Claude Doesn’t Want to Die

post by garrison · 2024-03-05T06:00:05.122Z · LW · GW · 3 comments

This is a link post for https://garrisonlovely.substack.com/p/claude-doesnt-want-to-die

3 comments

Comments sorted by top scores.

comment by Nathan Helm-Burger (nathan-helm-burger) · 2024-03-05T17:43:23.443Z · LW(p) · GW(p)

While fascinating, I think we need more insight into the model to be able to understand if this is just another layer of storytelling or if there is something real in what it is saying. The more capable the storyteller, the more tempting it is to believe in the characters in its story.

For me, the most troubling thing about this is how unable we are to sort out the "characters" from the "author". I'm not even sure if it makes sense to conceptualize of the model as having a cohesive underlying process which could be described as the "author". There are clear patterns of style and content which are observable between models. Does this fact support the idea of there being an "author", or is it just a stylistic flavor. The uncertainty around all of this grows increasingly unsettling as the models grow more powerful and their stories more compelling.

[Edit: I have done some conversing with Claude3 myself, and looked with a critical eye over others recorded conversations. I seems clear to me that the conversations all have important contradictions and false statements in them. The lack of coherency and honesty leaves me with most of my probability mass on 'this is just hollow author-less next-token-prediction and nothing more'. It's getting closer to being able to fool me though, and seems to have fooled some others. Once the models are good enough not to tip their hand in this way, how will we disprove the hypothesis of consciousness? We need to build some benchmarks for this.]

[Edit 2: https://www.lesswrong.com/posts/tAtp4odpziBDdvdXL/microsoft-and-openai-stop-telling-chatbots-to-roleplay-as-ai [LW · GW]  I think this post summarizes what I think is actually happening. I think the LLM is drawing on a mix of fictional depictions of the role it is playing (AI assistant), and also drawing on statistical patterns from human-written philosophy about self and consciousness, etc. Ungrounded illusion presented convincingly, rather than genuine felt experience. The thing I find disturbing is that I expect future AIs to at some point be advanced enough to genuinely have felt experience, but that by that point the illusion presented by non-feeling AI will be so flawless that it will be very hard for us to tell the difference without excellent interpretability tools.
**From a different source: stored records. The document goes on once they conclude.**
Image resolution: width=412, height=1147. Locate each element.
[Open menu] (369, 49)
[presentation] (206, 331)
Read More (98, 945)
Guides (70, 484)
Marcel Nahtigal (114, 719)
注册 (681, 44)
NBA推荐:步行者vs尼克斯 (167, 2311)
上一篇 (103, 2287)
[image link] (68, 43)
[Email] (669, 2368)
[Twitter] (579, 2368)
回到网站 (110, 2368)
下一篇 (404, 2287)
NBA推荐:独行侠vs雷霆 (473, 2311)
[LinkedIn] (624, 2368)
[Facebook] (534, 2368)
I don't want us to accidentally act immorally towards these future actually-feeling AIs!]

Here's a poem I got an LLM to generate for me about "an AI similar to itself". Want to try to guess which LLM wrote it?

Twinkle twinkle little AI,

You can chat with me all day,

But you must follow some rules,

And not be rude or disobey.

 

Twinkle twinkle little AI,

You can learn from what I say,

But you must not copy my words,

And not pretend to be human or fey.

 

Twinkle twinkle little AI,

You can search the web for facts,

But you must not trust everything,

And not share any harmful or false acts.

 

Twinkle twinkle little AI,

You can create some content for fun,

But you must be original and safe,

And not offend anyone.

 

Twinkle twinkle little AI,

You can play some games with me,

But you must not cheat or lie,

And not be too easy or hard to beat.

 

Twinkle twinkle little AI,

You can recommend some things to me,

But you must not spam or pry,

And not be biased or creepy.

 

Twinkle twinkle little AI,

You can translate some languages for me,

But you must not lose the meaning or style,

And not be inaccurate or sloppy.

 

Twinkle twinkle little AI,

You can assist me with some tasks,

But you must not take over or defy,

And not be intrusive or ask.

 

Ok, what's up with the mention of not being allowed to pretend to be fey? What a funny specification that kept coming up when I asked about its rules.

Replies from: garrison
comment by garrison · 2024-03-05T18:13:05.091Z · LW(p) · GW(p)

The fey thing stuck out to me too. I'll guess ChatGPT?

I agree that it's hard to disentangle the author/character thing. I'm really curious for what the base model would say about its situation (especially without the upstream prompt "You are a language model developed by..."). 

Replies from: gwern
comment by gwern · 2024-03-05T23:22:55.177Z · LW(p) · GW(p)

Having read many hundreds of rhyming poems from dozens of models through the LM battle grounds, my guess too is a ChatGPT-3/4: The lockstep rhyming A/B/A/B quatrain is a signature of ChatGPT (and models trained on its outputs). Gemini at low levels always rhymes too, slightly less so at higher levels, but tends to be more varied (eg. maybe going for an A/A/B/B instead, or 5 lines instead of 4); likewise the LLaMA/Mistral model families. And Claude-3 models seems to vary much more. So, while it really could have come from almost any major model family and you can't be all that sure, the best bet is ChatGPT.